A Folha prestou mais um
grande serviço traduzindo e publicando na semana passada (26/4) longa e
excelente resenha assinada por um competente provocador, o economista Paul
Krugman, de um livro destinado a ser um clássico. Trata-se de "Le Capital
au XXIe Siècle" (o capital no século 21), de Thomas Piketty, agora
traduzido para o inglês. Krugman acredita que ele vai mudar duas coisas: como
pensamos a sociedade e como fazemos teoria econômica.
Piketty está nos EUA,
numa espécie de "road show" de seu livro, em que expõe a indecente e
quase inacreditável concentração da renda e da riqueza do 1% (e do 0,1%) dos
americanos mais ricos. Num auditório lotado, foi sabatinado e aplaudido por dois
Prêmios Nobel: Joseph Stiglitz e o próprio Krugman. Como de costume, a esquerda
apressada viu nisso o espectro de Marx, e a direita retardada, apenas o
resultado do mérito!
Os números de Piketty
sugerem que o "capitalismo competitivo" está dando lugar a um "capitalismo
patrimonialista". É importante insistir que ele rejeita toda grande
história com suas leis determinísticas. A concentração da renda é, basicamente,
resultado de decisões do sistema político. Em palavras que não são de Piketty,
o processo civilizatório depende de um jogo paciente e dialético entre duas
instituições fundamentais: a urna (em que cada cidadão tem apenas o seu voto) e
o mercado (no qual cada cidadão tem votos proporcionais à sua riqueza), que
exige que elas sejam independentes entre si, o que não é um problema trivial.

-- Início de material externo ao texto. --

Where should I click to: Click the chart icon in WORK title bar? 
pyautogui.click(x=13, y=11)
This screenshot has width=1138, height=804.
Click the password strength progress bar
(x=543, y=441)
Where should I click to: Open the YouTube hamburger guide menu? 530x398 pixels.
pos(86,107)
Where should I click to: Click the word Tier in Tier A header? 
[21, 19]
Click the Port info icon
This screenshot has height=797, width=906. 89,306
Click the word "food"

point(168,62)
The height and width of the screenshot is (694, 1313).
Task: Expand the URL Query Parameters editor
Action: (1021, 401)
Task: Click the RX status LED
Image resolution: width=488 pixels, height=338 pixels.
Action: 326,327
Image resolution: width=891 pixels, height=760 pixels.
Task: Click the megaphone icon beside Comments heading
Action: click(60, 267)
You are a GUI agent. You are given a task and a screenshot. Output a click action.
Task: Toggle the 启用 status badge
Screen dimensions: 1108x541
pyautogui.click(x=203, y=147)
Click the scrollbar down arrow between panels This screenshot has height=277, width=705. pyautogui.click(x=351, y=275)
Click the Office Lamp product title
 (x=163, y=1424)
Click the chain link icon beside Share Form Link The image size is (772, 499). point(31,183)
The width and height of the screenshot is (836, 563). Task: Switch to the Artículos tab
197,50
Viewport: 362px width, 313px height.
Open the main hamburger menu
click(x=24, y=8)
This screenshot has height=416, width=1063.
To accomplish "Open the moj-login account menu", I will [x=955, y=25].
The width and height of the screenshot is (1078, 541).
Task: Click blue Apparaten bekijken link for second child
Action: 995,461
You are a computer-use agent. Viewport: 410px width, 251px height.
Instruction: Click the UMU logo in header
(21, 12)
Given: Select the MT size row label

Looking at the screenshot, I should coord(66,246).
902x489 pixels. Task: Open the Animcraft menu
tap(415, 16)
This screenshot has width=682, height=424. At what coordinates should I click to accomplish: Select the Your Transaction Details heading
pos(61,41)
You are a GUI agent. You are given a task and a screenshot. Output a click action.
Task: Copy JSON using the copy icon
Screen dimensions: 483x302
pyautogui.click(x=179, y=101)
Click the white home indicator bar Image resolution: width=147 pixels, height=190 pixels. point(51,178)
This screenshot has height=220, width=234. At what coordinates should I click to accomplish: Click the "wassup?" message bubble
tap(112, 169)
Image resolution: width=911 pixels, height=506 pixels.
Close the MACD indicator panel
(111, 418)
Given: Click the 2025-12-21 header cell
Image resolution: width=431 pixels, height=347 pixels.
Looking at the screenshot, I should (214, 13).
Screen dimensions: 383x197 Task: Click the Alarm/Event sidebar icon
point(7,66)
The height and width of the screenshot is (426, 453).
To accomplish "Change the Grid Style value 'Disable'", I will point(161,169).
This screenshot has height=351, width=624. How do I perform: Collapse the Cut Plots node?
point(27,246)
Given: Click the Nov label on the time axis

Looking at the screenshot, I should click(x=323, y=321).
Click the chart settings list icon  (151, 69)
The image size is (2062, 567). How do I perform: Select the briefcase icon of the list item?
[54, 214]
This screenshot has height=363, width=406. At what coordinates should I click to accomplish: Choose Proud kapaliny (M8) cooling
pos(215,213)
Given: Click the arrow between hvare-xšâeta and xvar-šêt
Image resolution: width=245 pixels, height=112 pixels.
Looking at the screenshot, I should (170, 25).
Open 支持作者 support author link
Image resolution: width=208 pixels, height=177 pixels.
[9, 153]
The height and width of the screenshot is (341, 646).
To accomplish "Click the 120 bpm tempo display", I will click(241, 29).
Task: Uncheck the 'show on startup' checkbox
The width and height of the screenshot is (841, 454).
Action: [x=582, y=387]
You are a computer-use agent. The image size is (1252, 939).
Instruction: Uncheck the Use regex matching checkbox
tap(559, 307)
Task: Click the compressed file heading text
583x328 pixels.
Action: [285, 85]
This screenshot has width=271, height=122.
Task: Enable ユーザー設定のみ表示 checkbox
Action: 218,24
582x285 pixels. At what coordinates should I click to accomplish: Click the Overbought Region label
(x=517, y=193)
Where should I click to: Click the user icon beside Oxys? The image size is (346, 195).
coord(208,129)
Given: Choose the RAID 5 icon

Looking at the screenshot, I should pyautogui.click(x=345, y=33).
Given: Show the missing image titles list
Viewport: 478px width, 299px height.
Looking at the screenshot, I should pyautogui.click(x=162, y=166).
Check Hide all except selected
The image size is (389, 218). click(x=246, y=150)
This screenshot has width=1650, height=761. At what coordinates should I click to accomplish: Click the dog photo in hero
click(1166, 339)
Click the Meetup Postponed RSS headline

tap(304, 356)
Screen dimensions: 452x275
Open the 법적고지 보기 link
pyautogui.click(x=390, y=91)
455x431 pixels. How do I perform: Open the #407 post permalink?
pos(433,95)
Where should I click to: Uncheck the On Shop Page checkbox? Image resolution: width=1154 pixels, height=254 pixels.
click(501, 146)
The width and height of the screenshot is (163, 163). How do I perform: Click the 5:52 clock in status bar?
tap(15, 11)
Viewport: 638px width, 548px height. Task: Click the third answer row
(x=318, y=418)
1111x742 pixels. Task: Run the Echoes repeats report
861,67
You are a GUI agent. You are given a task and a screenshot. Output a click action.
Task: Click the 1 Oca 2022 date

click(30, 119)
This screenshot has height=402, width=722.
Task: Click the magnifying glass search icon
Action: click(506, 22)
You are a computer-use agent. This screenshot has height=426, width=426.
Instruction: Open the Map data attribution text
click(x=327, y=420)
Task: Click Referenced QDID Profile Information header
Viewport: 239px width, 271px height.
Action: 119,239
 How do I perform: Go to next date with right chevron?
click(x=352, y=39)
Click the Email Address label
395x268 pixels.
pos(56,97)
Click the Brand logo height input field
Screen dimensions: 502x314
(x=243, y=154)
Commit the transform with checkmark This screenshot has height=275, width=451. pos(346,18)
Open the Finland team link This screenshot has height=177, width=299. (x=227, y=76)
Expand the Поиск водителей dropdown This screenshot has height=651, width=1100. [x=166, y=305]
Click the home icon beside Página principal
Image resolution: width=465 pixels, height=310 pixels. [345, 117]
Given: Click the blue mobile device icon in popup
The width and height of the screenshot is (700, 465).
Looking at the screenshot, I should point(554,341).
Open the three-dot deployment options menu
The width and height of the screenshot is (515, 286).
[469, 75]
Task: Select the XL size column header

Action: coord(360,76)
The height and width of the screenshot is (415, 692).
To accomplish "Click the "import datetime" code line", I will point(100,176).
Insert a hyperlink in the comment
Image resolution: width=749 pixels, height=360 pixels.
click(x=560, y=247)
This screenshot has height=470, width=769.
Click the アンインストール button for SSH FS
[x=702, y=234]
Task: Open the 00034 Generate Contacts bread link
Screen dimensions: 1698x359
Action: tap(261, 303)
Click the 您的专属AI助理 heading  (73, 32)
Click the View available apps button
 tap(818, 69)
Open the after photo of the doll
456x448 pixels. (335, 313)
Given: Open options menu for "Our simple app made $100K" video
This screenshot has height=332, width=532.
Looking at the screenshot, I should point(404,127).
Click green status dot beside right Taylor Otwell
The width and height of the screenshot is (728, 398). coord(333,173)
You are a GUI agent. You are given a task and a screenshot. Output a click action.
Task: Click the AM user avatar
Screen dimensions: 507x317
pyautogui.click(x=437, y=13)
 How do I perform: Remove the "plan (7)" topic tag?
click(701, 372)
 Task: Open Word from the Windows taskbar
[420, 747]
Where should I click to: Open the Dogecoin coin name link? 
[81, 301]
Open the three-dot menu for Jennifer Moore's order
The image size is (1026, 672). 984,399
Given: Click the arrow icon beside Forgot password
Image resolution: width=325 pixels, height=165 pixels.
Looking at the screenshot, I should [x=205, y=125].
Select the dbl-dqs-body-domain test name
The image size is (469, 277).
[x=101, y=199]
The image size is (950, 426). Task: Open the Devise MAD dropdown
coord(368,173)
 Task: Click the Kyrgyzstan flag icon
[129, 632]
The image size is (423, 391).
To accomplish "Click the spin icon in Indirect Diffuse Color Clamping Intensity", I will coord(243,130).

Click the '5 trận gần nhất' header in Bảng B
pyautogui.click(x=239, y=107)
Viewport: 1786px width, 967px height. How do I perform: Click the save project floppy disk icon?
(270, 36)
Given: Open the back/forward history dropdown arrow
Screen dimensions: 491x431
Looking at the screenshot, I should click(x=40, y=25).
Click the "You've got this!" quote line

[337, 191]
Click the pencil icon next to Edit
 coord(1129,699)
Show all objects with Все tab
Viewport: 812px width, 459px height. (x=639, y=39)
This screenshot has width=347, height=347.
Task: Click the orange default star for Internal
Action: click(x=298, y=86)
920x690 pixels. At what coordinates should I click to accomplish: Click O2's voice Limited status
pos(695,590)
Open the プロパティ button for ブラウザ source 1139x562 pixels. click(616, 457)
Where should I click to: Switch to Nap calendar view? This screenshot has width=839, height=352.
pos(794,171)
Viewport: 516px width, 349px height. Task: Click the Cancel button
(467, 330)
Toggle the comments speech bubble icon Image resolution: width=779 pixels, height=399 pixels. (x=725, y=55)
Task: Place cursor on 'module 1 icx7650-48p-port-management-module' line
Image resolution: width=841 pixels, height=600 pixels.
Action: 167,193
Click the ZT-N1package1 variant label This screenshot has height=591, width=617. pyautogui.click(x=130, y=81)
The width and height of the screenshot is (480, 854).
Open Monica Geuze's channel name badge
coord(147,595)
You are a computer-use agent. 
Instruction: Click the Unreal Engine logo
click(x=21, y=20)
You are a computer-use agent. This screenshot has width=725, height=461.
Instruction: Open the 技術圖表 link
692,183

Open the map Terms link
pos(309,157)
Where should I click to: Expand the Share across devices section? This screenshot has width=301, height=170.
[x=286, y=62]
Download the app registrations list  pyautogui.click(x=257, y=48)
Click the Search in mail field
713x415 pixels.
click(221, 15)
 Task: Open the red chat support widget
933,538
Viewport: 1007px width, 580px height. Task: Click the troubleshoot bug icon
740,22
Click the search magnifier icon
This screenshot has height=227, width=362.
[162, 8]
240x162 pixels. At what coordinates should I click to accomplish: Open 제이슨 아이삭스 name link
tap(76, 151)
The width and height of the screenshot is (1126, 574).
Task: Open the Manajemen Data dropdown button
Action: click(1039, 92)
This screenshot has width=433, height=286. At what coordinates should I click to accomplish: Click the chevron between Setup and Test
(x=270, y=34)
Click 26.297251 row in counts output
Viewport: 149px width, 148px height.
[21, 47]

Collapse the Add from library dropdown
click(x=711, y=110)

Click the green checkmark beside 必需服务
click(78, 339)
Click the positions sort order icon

Se o mercado se apropria da urna, o processo civilizatório entra em estagnação
ou em regressão. Se a urna se apropria do mercado, temos o populismo, que
termina no autoritarismo.
Nos EUA, Piketty afirmou:
"Acredito na propriedade privada, mas o capitalismo e o mercado devem ser
escravos da democracia, e não o oposto". Ao contrário do que pensam alguns
economistas, o amadurecimento do capitalismo não leva, necessariamente, à maior
igualdade ou à maior liberdade de iniciativa, duas componentes essenciais do
processo civilizatório.
Não é trivial porque o
controle político tem, por natureza, de procurar sua perpetuação e reprodução.
Estamos diante de um problema que só pode ser resolvido por uma profunda
reforma institucional. Por exemplo, o Senado, que é mais facilmente capturado
pelo "mercado", deve ter apenas o poder revisor para equilibrar a
Federação. O senador não deve ter iniciativa legislativa e, muito menos,
suplente. E o deputado deve ser escolhido por uma forma de eleição distrital,
para que o custo de campanha seja muito menor e visível aos eleitores.
Esperemos que alguma
editora enfrente a tarefa de traduzir e publicar o livro de Piketty.